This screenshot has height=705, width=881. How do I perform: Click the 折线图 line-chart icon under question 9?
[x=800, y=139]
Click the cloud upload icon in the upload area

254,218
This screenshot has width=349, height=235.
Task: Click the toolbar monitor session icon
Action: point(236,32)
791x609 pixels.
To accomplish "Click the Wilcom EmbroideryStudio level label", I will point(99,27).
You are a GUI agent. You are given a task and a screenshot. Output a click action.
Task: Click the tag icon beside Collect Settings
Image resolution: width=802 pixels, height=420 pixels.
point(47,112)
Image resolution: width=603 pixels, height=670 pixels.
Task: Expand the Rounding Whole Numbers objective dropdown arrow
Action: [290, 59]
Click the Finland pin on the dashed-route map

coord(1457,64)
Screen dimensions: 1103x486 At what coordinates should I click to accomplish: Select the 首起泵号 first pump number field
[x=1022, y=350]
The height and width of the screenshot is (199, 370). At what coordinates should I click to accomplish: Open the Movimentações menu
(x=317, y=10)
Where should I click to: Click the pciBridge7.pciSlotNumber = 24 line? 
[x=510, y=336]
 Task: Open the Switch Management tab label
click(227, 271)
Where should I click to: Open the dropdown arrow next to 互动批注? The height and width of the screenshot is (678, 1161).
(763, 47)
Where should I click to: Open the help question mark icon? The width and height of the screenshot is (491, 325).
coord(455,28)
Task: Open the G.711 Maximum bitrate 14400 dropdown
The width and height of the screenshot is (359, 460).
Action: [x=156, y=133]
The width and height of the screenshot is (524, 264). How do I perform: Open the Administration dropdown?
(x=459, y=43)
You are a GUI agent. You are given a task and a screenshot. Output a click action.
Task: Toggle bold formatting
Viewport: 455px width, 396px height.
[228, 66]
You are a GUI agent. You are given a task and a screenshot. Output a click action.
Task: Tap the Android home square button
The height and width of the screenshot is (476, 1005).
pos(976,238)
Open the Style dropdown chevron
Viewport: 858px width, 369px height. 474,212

• • •

Would you print all of the material above exactly as written?

-- Task solution --
This screenshot has height=705, width=881. How do I perform: Click the 折线图 line-chart icon under question 9?
[x=800, y=139]
Click the cloud upload icon in the upload area

254,218
This screenshot has width=349, height=235.
Task: Click the toolbar monitor session icon
Action: point(236,32)
791x609 pixels.
To accomplish "Click the Wilcom EmbroideryStudio level label", I will point(99,27).
You are a GUI agent. You are given a task and a screenshot. Output a click action.
Task: Click the tag icon beside Collect Settings
Image resolution: width=802 pixels, height=420 pixels.
point(47,112)
Image resolution: width=603 pixels, height=670 pixels.
Task: Expand the Rounding Whole Numbers objective dropdown arrow
Action: [290, 59]
Click the Finland pin on the dashed-route map

coord(1457,64)
Screen dimensions: 1103x486 At what coordinates should I click to accomplish: Select the 首起泵号 first pump number field
[x=1022, y=350]
The height and width of the screenshot is (199, 370). At what coordinates should I click to accomplish: Open the Movimentações menu
(x=317, y=10)
Where should I click to: Click the pciBridge7.pciSlotNumber = 24 line? 
[x=510, y=336]
 Task: Open the Switch Management tab label
click(227, 271)
Where should I click to: Open the dropdown arrow next to 互动批注? The height and width of the screenshot is (678, 1161).
(763, 47)
Where should I click to: Open the help question mark icon? The width and height of the screenshot is (491, 325).
coord(455,28)
Task: Open the G.711 Maximum bitrate 14400 dropdown
The width and height of the screenshot is (359, 460).
Action: [x=156, y=133]
The width and height of the screenshot is (524, 264). How do I perform: Open the Administration dropdown?
(x=459, y=43)
You are a GUI agent. You are given a task and a screenshot. Output a click action.
Task: Toggle bold formatting
Viewport: 455px width, 396px height.
[228, 66]
You are a GUI agent. You are given a task and a screenshot. Output a click action.
Task: Tap the Android home square button
The height and width of the screenshot is (476, 1005).
pos(976,238)
Open the Style dropdown chevron
Viewport: 858px width, 369px height. 474,212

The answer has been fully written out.